At once, the rest of the prisoners revitalized and charged suddenly past Byanca.
As another disparate group of guards arrived to survey the disturbance, they were instantly mobbed. Their black masks were ripped from their faces and they were pummeled into the ground, kicked, clubbed, stabbed with glass. More guns were freed from them and passed around. Byanca ran ahead to the group; leaning around the corner, she opened fire down the warehouse row, and forced another pair of guards into hiding.
Covering her men in this way, she gave them opportunity to run to the warehouse shutters and cut and smash free more prisoners. Giuseppa and Torvald rushed past her to the corner across from her own, and covered a different approach. Minimus seemed to stand behind her in awe, as the flashing gunfire flew over the heads of an ever-enlarging mob of angry, haggard, rampaging men hungering to mutilate anyone wearing a black mask.
“He’s taken her to Saint Orrea.” Minimus said suddenly amid the carnage.
Byanca looked over her shoulder at him, incredulous.
“How do you know?” She asked.
From around the corner a string of fiery blue tracers hurtled past, forcing her to cover.
Minimus covered his ears momentarily, but kept speaking as loud as he could muster.

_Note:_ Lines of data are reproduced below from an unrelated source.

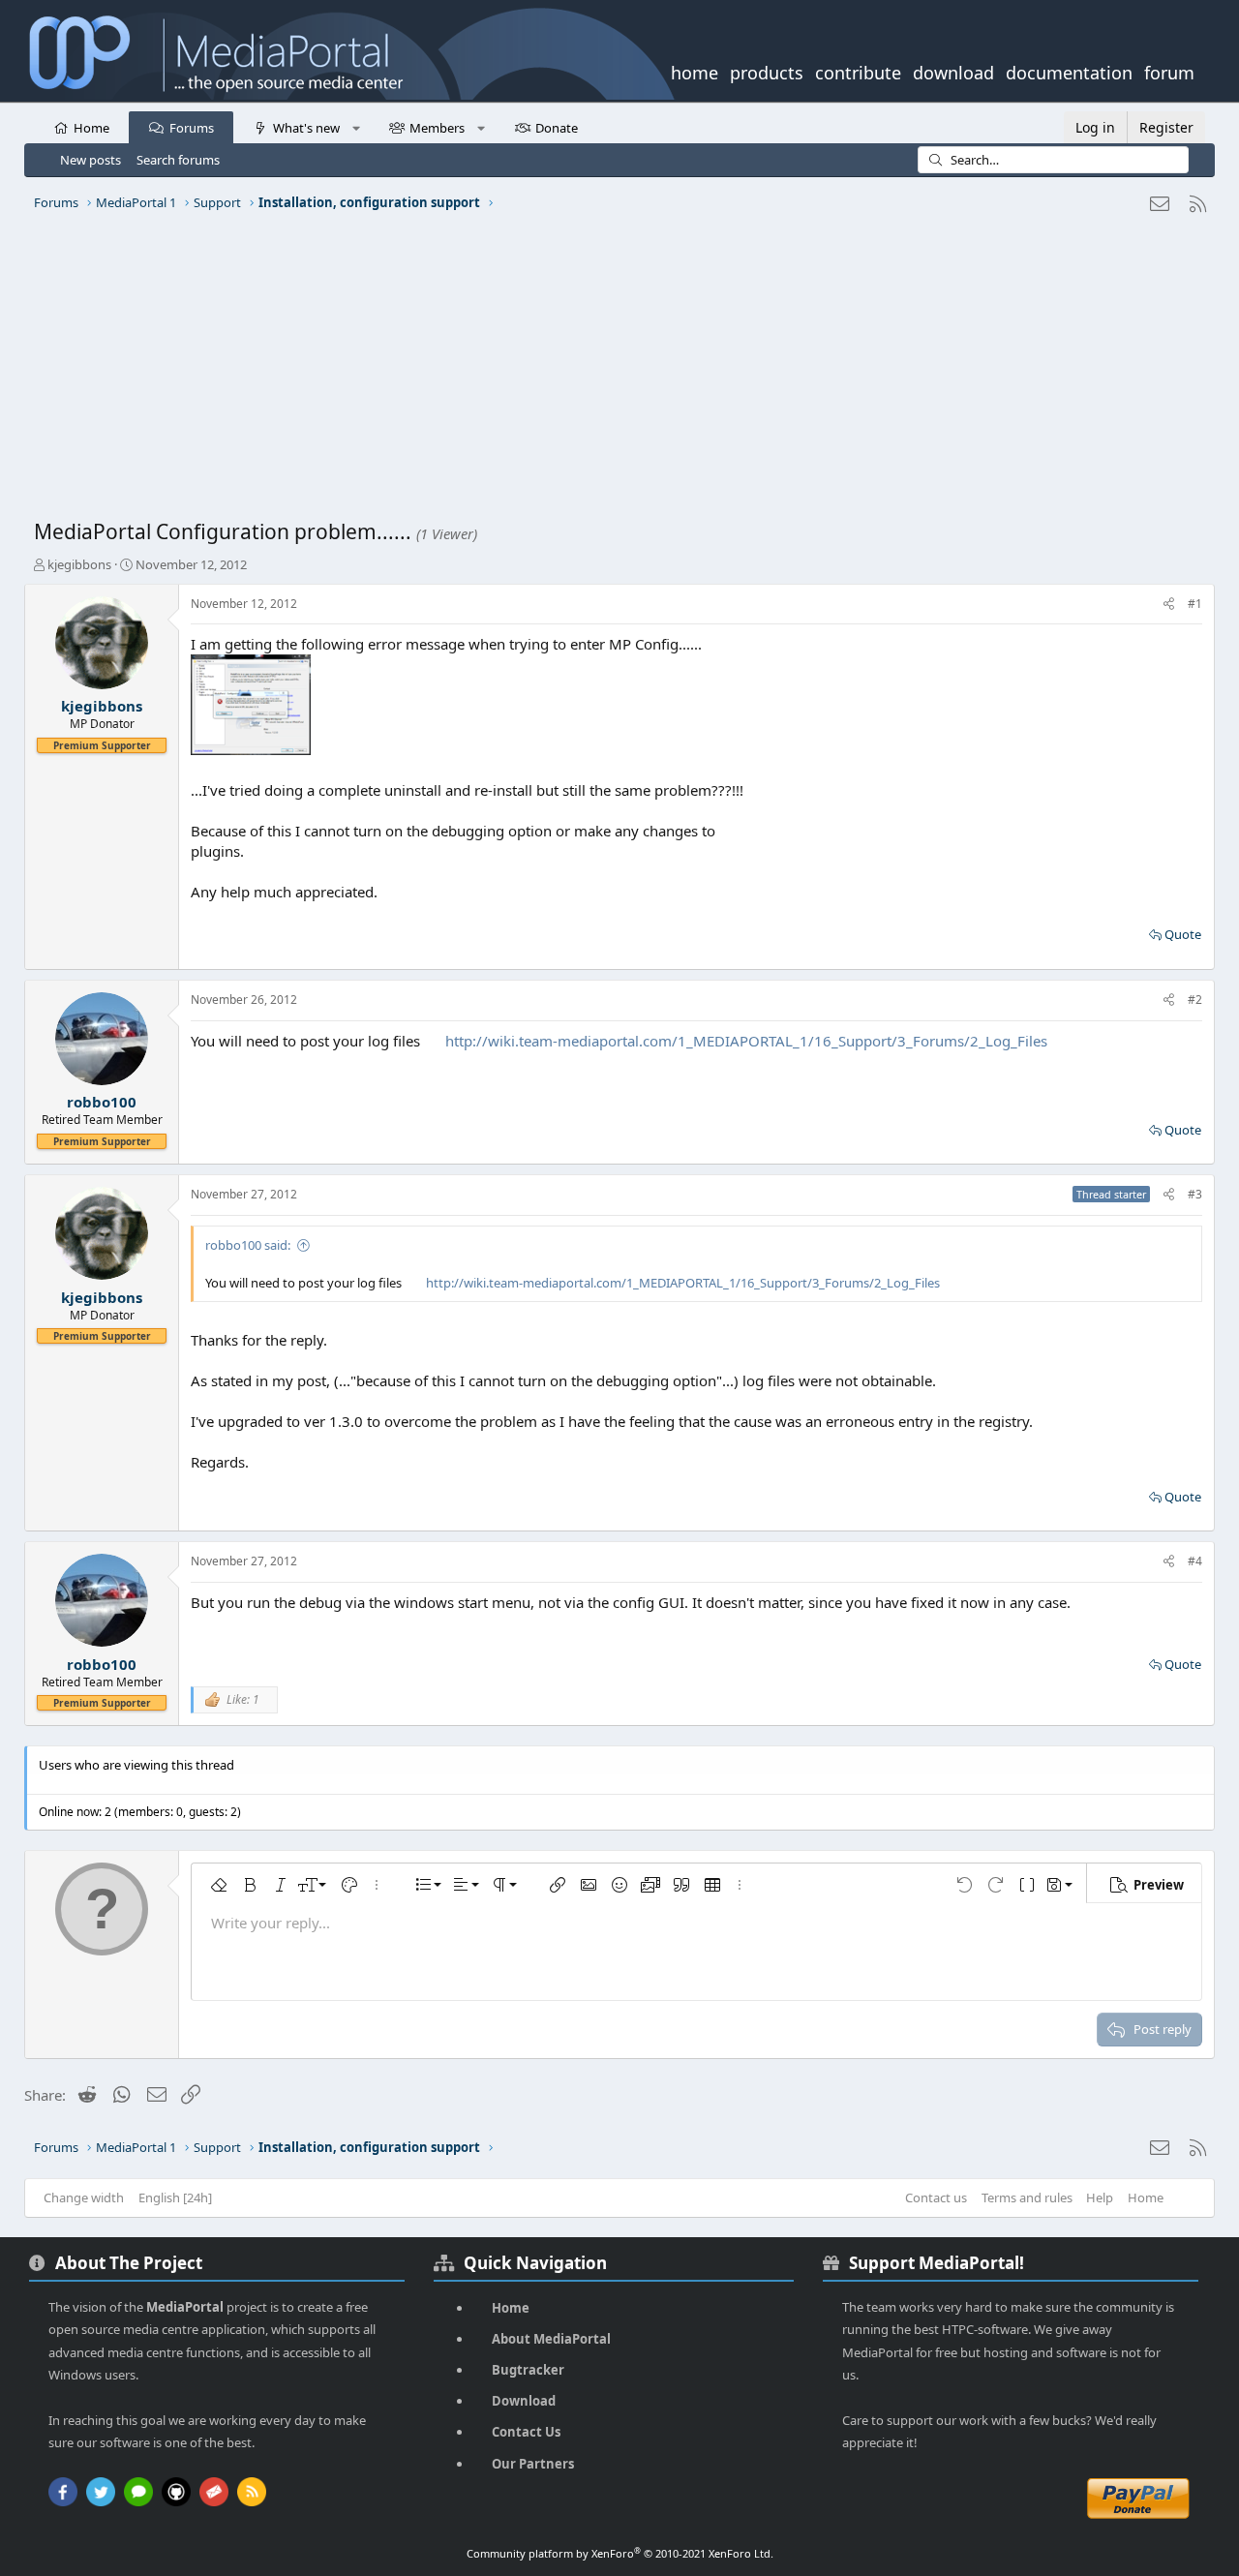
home (694, 70)
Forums (191, 127)
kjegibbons (79, 564)
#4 (1195, 1561)
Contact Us (526, 2431)
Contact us (936, 2197)
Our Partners (533, 2463)
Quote (1182, 934)
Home (91, 127)
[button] (356, 126)
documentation (1069, 70)
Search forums (178, 159)
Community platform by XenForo (620, 2553)
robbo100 (101, 1101)
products (766, 70)
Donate (556, 127)
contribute (858, 70)
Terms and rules (1027, 2197)
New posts (90, 159)
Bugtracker (528, 2370)
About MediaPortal (551, 2339)
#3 (1195, 1194)
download (953, 70)
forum (1169, 70)
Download (524, 2400)
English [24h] (175, 2197)
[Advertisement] (614, 372)
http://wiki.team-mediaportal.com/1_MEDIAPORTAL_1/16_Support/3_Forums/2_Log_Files (746, 1040)
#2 (1195, 999)
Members (437, 127)
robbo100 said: (247, 1245)
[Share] (1169, 604)
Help (1099, 2197)
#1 (1195, 603)
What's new (306, 127)
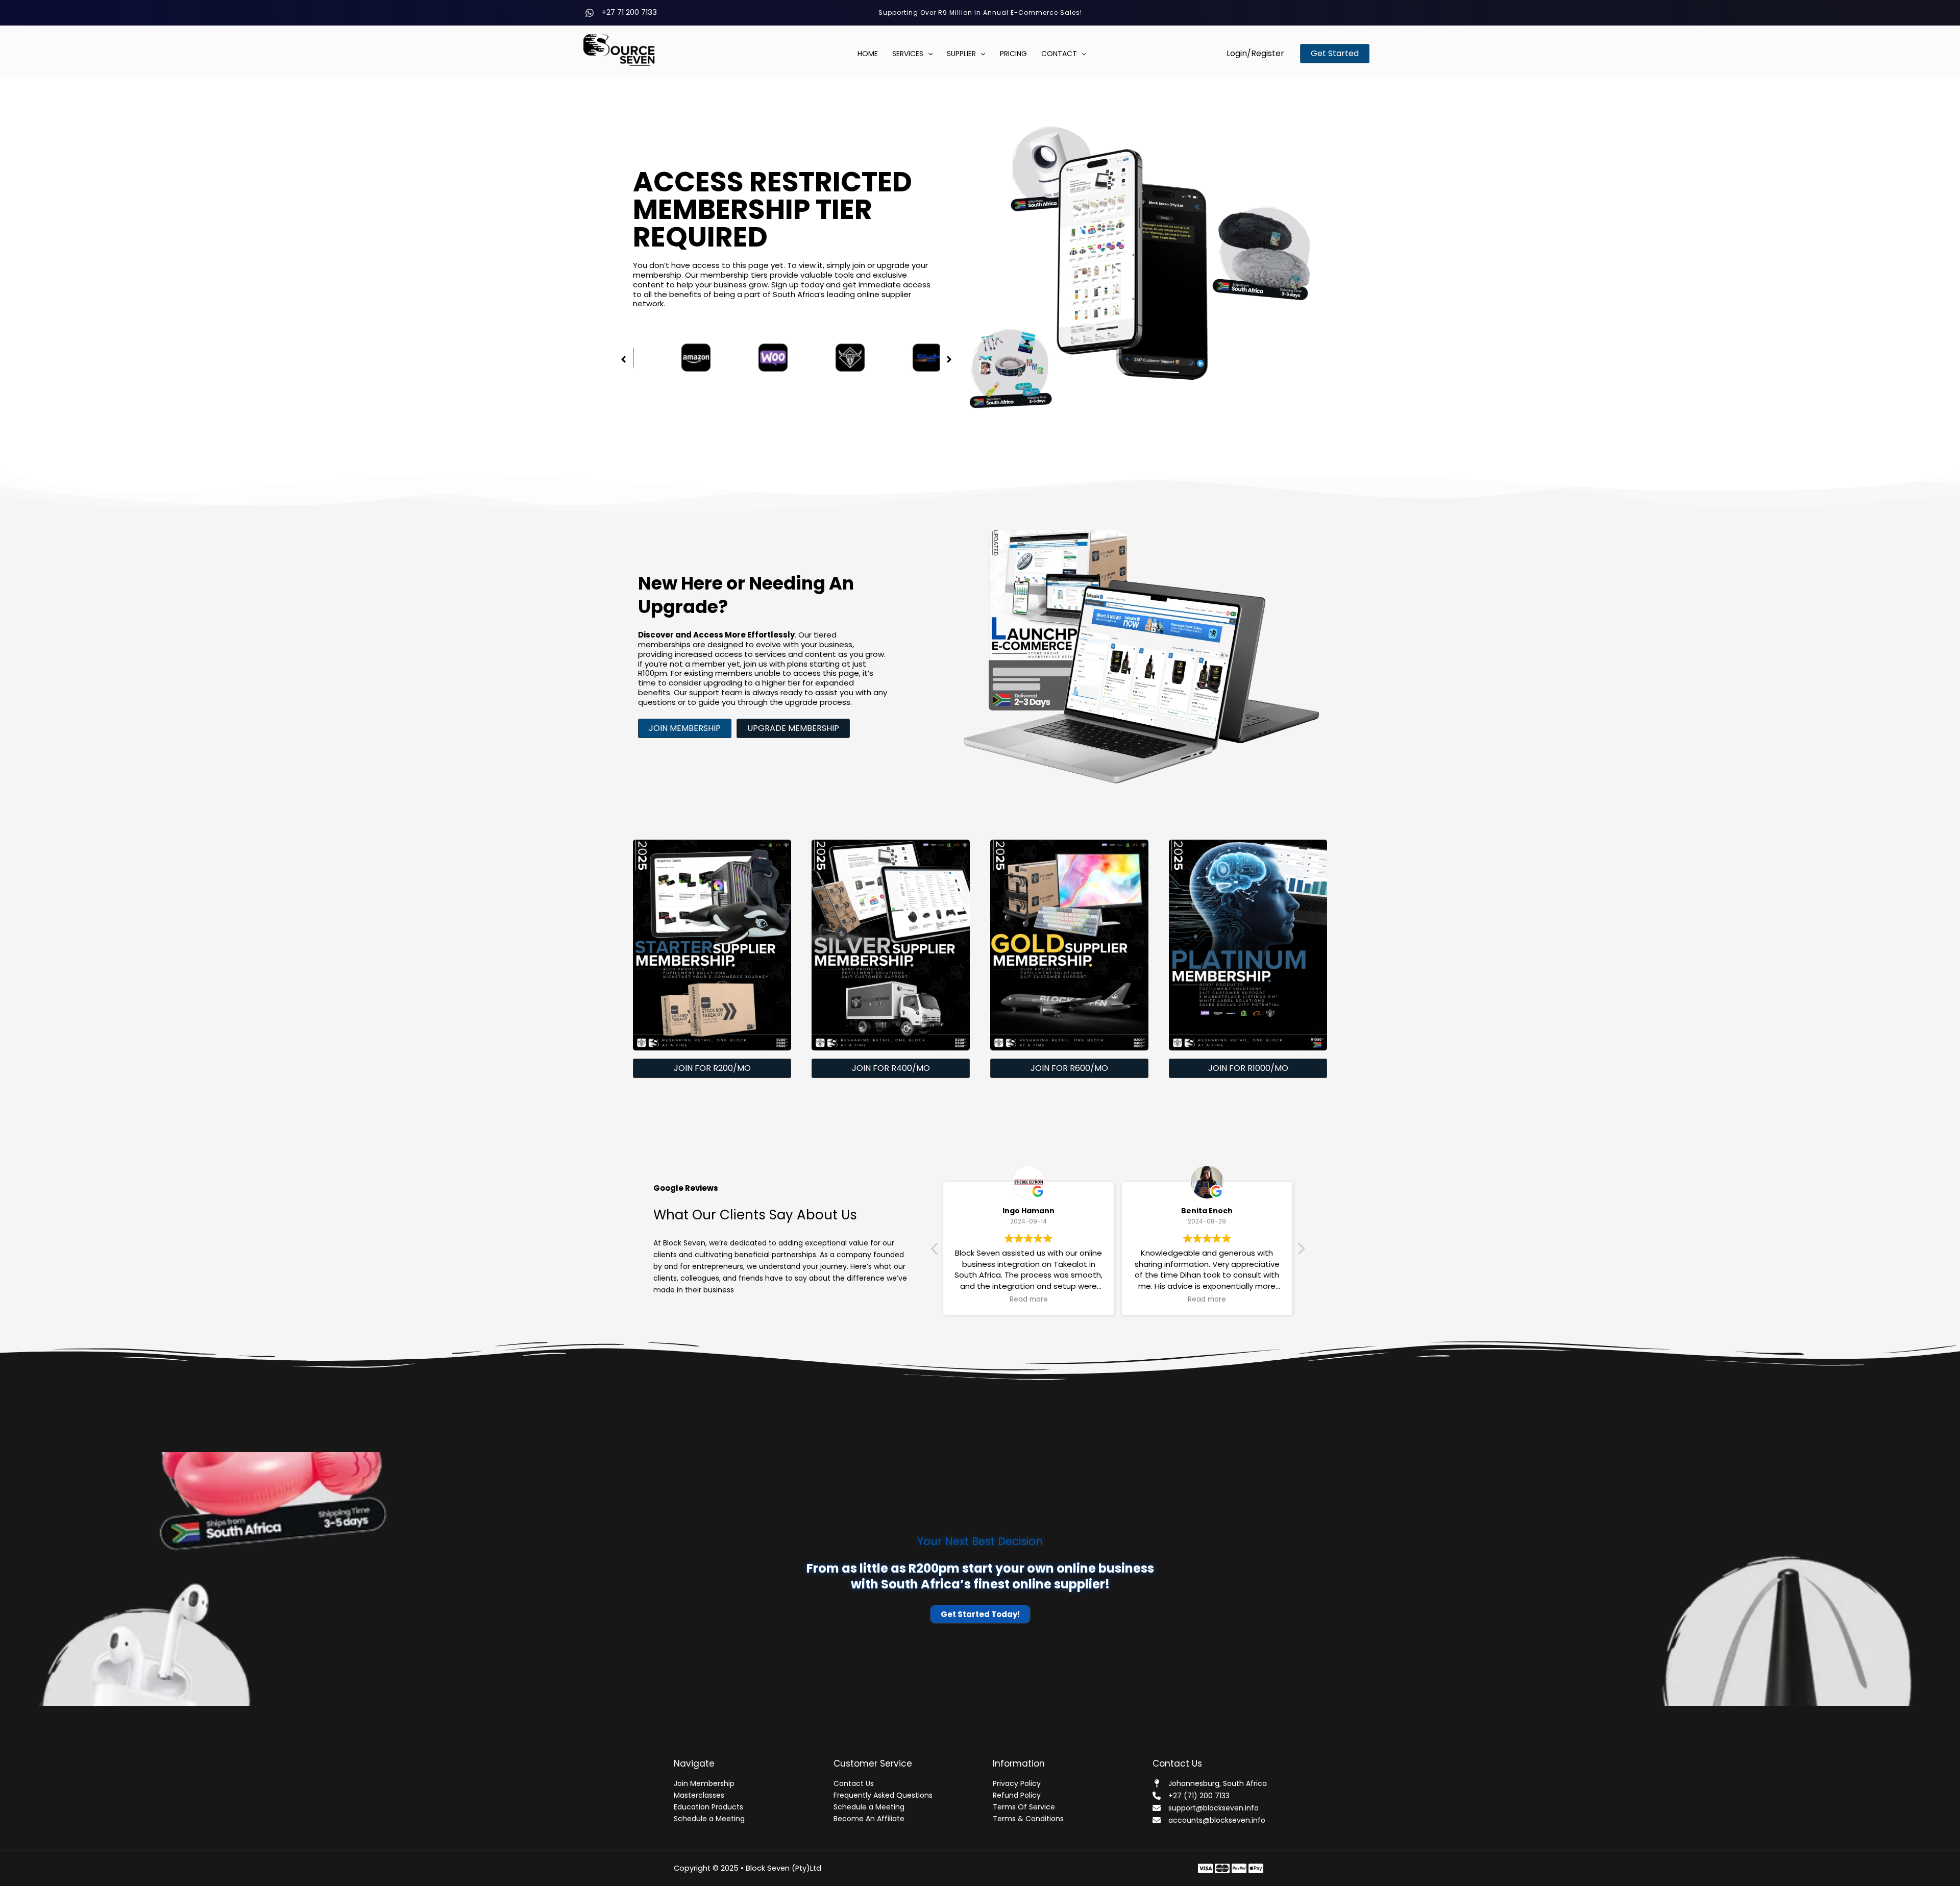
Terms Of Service (1024, 1807)
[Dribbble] (1272, 1868)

“He had his medicines sent there. Morphine. Pervitin. Cholesterol Testosterone.”
Byanca put her back to the wall and raised her submachine gun to her chest.
“We need to hurry then.” She said. She leaned out of the corner and opened fire.
Alarms and searchlights came alive. It was starting. Now it was a fight.
But she had a swelling mass of wrathful legionnaires, and a heart lit with holy fire.
She knew no matter the odds she overcame, she could never be a Knight. Not now.
But if she was doomed to be an evil dragon, then that fire would burn her enemies away.